If they’re irrelevant, then there’s no problem.
This is a sure-fire way to make a therapy that has no chance of working,
No it’s not. If you’re using common SNPs which already exist, why would it ‘have no chance of working’? If some random SNP had some devastating effect on intelligence, then it would not be ranked high.
Even out of this 10%, slightly less than 10% of that 10% responded to a 98-question survey, so a generous estimate of how many of their customers they got to take this survey is 1%. And this was just a consumer experience survey, which does not have nearly as much emotional and cognitive friction dissuading participants as something like an IQ test.

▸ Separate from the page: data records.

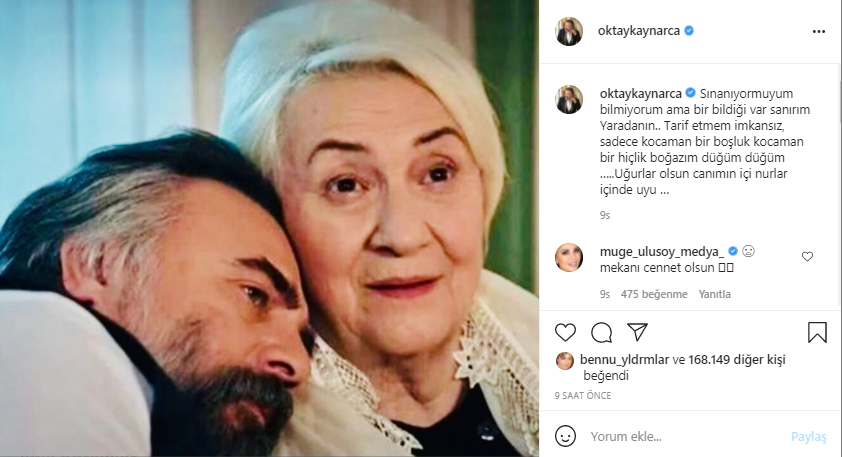
Task: View 475 beğenme comment likes
Action: (654, 294)
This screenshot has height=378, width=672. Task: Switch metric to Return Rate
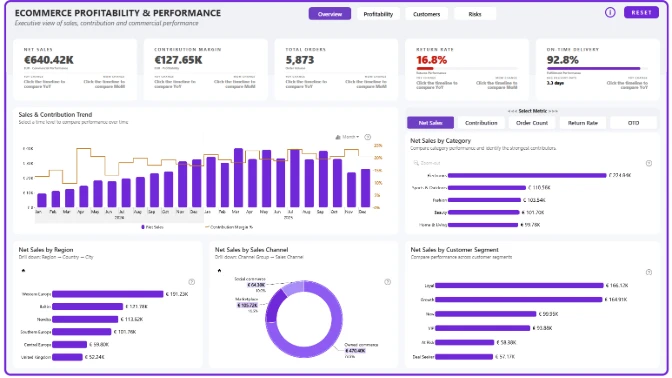(x=582, y=123)
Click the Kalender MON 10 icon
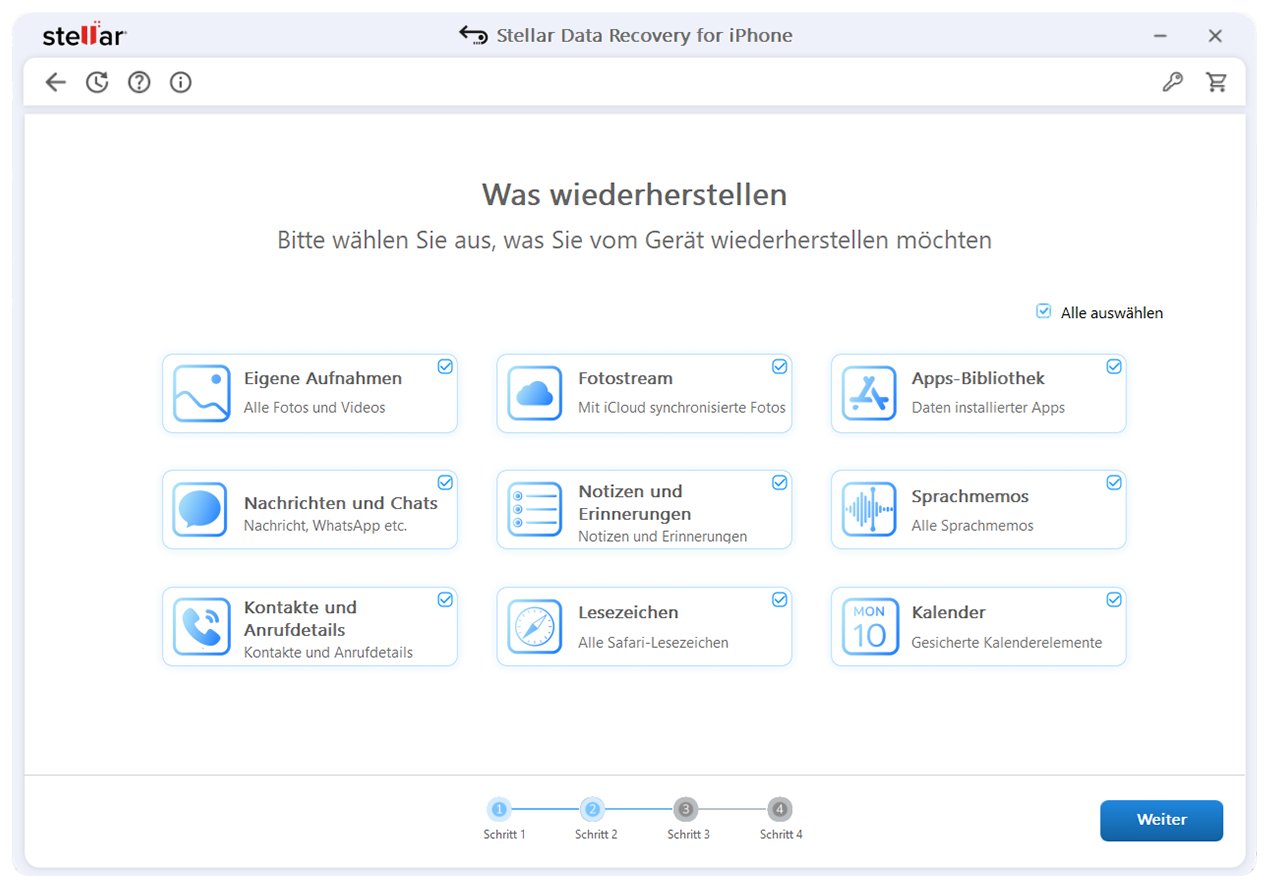The height and width of the screenshot is (889, 1267). pos(869,627)
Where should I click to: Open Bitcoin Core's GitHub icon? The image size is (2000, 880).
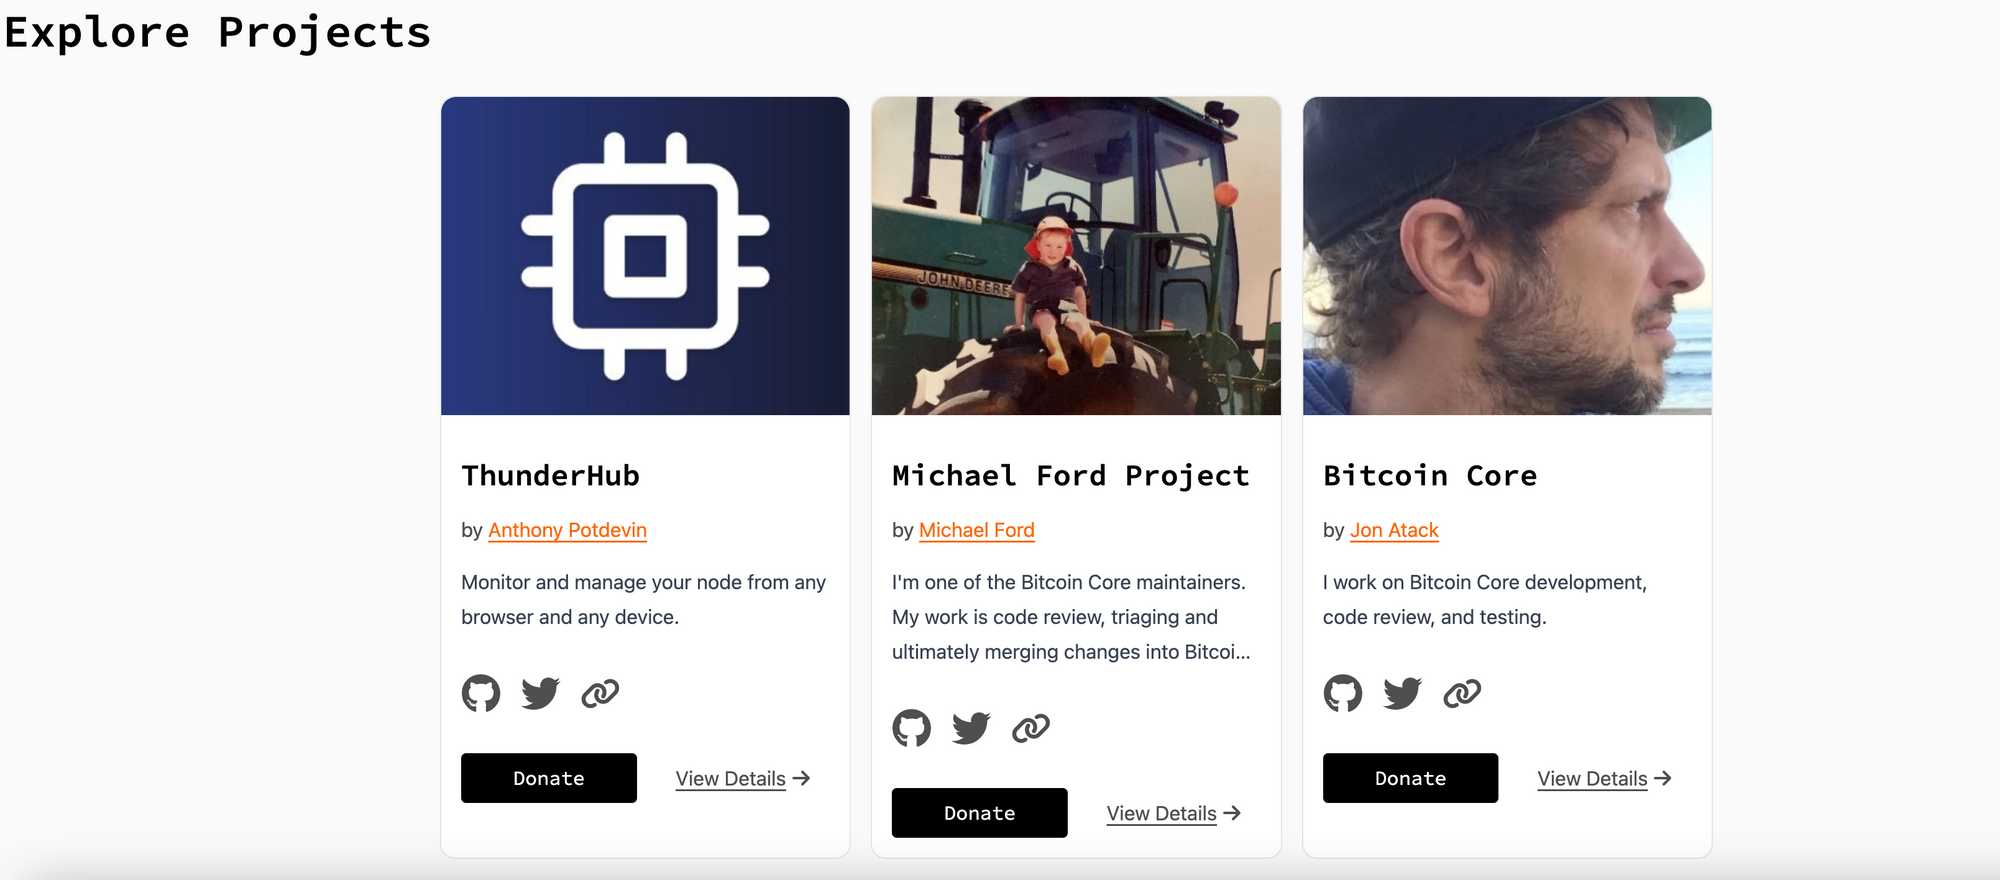[x=1343, y=693]
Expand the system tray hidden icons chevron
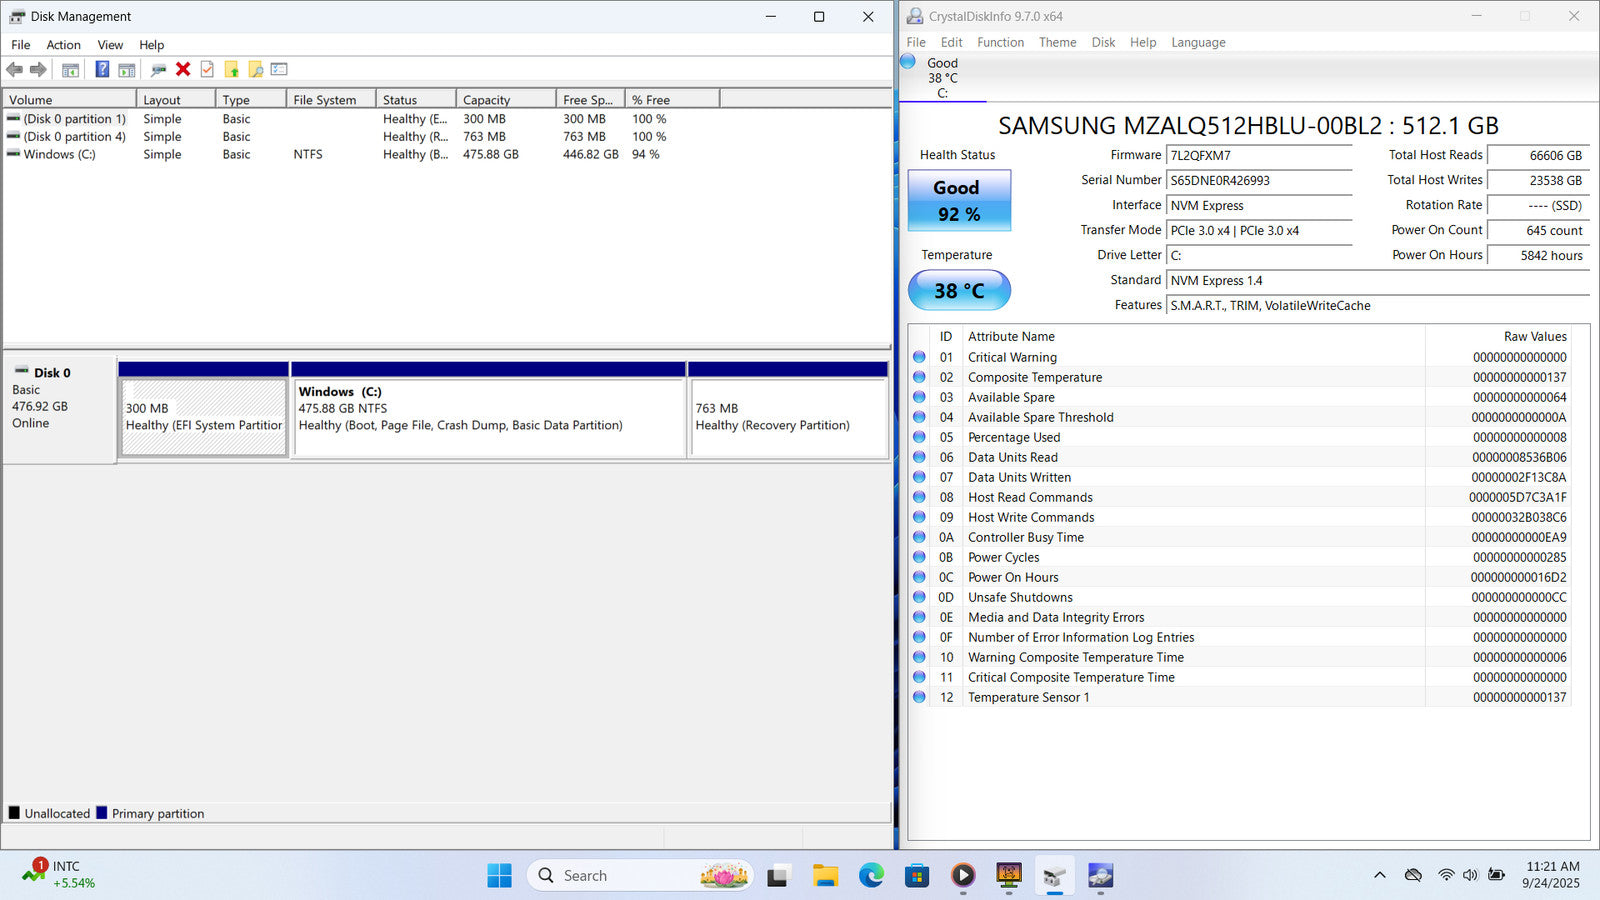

What if 23&me offered a $20 discount for uploading old SAT scores? I guess someone would set up a site that generates realistically distributed fake SAT scores that everyone would use. Is there a standardized format for results that would be easy to retrieve and upload but hard to fake? Eh, idk, maybe not. Could a company somehow arrange to buy the scores of consenting customers directly from the testing agency? Agree that this seems hard.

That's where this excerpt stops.